Tanto en la Grecia antigua como en la
Europa moderna, el deporte comenzó siendo una noble afición para
entretenimiento de aristócratas (la única clase que contaba con
tiempo que perder) y acabó como un espectáculo profesional con que
distraer a la gente de los asuntos públicos y enriquecer a
espabilados “emprendedores”. El poeta griego Simónides – como
cualquier publicista o periodista actual – invocaba a la “musa
que proporciona dinero” para componer sus himnos a las estrellas
olímpicas. Y los tiranos de toda Grecia descubrieron enseguida la
virtus dormitiva que tenía el espectáculo deportivo sobre
las masas. Solo al final de la época clásica surgieron voces
críticas como la de Eurípides, que repetía lo que, ya un siglo
antes, dijera el poeta Jenófanes a sus contemporáneos: “No es
justo preferir la simple fuerza corporal a la sabiduría”.
Naturalmente, todo el mundo pasó olímpicamente de ellos.
Mucha falsa idealización ha corrido,
desde entonces, sobre las Olimpiadas. Pero ni antaño ni hoy parece
que fuera más que un pasatiempo pijo convertido enseguida en un
lucrativo negocio con que entretener a la gente. Porque – y por
extraño que parezca – a mucha gente le entusiasma embobarse viendo
encestar un balón, o celebrar como si le fuera la vida en ello que
un tipo corra, nade o salte un poco más rápido o lejos que otro.
Junto a esto, el significado religioso, ético o estético de los
juegos, las treguas sagradas, el espíritu de hermandad entre
naciones y tantos tópicos olímpicos al uso no son, ni fueron, más
que una sublime intención original, o una brumosa y
sobredimensionada leyenda acerca de los – siempre míticos –
orígenes.
==================================================
_TAREA ASIGNADA 1_:
Devuelve el fragmento del texto sobre el deporte desde "Mucha falsa idealización" hasta "lejos que otro.", ambos incluidos.
_TAREA ASIGNADA 2_:
Según el texto sobre el deporte, ¿a qué musa invocaba Simónides para componer sus himnos?
_TAREA ASIGNADA 3_:
Enumera todas las personas que se mencionan por su nombre en el texto sobre el deporte.
Las líneas no guardan relación con el texto sobre el deporte.

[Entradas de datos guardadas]
==================================================
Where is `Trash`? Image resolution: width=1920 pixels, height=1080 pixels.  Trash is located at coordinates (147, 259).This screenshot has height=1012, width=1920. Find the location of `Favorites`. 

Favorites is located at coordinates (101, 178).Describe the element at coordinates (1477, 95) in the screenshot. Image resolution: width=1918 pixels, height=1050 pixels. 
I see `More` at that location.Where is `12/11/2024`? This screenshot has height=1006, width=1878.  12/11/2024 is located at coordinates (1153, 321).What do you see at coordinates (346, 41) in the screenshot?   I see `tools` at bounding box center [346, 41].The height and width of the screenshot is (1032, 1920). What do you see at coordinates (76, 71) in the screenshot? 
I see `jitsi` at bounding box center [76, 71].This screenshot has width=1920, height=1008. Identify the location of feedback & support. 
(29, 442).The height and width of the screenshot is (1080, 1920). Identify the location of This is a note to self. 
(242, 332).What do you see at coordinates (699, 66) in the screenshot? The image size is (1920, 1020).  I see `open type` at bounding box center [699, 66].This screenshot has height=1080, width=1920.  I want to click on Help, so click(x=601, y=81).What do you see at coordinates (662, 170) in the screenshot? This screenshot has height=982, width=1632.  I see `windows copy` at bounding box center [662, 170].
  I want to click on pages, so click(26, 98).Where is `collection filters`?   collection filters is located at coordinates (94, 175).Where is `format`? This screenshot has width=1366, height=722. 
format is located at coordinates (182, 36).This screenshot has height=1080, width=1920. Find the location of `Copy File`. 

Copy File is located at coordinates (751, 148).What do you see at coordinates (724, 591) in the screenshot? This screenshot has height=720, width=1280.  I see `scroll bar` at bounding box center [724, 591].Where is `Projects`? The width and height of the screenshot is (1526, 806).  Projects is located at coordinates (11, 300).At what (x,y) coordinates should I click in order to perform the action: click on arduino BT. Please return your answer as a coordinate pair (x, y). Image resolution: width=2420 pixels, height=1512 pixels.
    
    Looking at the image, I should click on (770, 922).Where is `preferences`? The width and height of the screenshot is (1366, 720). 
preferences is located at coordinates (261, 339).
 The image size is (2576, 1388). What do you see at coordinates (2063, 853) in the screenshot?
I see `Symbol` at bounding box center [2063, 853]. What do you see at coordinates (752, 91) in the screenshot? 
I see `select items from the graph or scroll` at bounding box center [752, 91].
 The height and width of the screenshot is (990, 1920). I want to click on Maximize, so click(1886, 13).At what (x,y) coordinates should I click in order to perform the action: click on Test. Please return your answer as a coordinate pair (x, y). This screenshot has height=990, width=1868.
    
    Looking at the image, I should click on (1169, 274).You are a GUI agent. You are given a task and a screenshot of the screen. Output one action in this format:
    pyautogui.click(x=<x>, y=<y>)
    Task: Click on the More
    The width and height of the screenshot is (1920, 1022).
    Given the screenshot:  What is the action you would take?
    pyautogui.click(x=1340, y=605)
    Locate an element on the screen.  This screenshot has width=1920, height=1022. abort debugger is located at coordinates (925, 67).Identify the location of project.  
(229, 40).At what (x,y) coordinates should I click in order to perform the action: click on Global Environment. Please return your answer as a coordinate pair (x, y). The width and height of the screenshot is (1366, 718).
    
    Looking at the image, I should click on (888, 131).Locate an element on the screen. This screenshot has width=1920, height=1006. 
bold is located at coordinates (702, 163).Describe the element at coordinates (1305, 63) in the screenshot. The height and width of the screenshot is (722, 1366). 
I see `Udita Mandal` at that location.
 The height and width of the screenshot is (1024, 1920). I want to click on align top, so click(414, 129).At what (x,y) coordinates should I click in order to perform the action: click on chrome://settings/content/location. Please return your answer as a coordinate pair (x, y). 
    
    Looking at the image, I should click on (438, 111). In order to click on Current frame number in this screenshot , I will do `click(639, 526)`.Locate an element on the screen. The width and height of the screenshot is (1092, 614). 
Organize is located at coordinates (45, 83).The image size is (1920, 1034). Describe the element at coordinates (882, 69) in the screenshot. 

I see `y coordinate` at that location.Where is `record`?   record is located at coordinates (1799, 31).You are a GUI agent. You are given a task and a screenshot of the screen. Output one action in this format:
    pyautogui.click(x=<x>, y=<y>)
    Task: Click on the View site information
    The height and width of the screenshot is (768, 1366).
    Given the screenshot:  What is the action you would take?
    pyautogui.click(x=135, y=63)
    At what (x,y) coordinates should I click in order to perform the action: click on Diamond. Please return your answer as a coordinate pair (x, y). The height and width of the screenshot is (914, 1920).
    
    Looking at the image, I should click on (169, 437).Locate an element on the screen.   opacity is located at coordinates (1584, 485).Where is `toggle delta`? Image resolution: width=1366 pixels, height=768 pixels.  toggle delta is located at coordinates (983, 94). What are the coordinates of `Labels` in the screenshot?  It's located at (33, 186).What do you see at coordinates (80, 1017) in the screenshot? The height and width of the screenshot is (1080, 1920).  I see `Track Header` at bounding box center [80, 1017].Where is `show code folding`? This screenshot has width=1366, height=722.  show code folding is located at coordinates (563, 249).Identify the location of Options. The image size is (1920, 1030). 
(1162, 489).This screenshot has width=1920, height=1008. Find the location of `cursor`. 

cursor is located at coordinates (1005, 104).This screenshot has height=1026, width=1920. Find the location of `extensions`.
==================================================
_RESULTADO DEL EJERCICIO 1_:
Mucha falsa idealización ha corrido,
desde entonces, sobre las Olimpiadas. Pero ni antaño ni hoy parece
que fuera más que un pasatiempo pijo convertido enseguida en un
lucrativo negocio con que entretener a la gente. Porque – y por
extraño que parezca – a mucha gente le entusiasma embobarse viendo
encestar un balón, o celebrar como si le fuera la vida en ello que
un tipo corra, nade o salte un poco más rápido o lejos que otro.

_RESULTADO DEL EJERCICIO 2_:
A la "musa que proporciona dinero".

_RESULTADO DEL EJERCICIO 3_:
Simónides, Eurípides, Jenófanes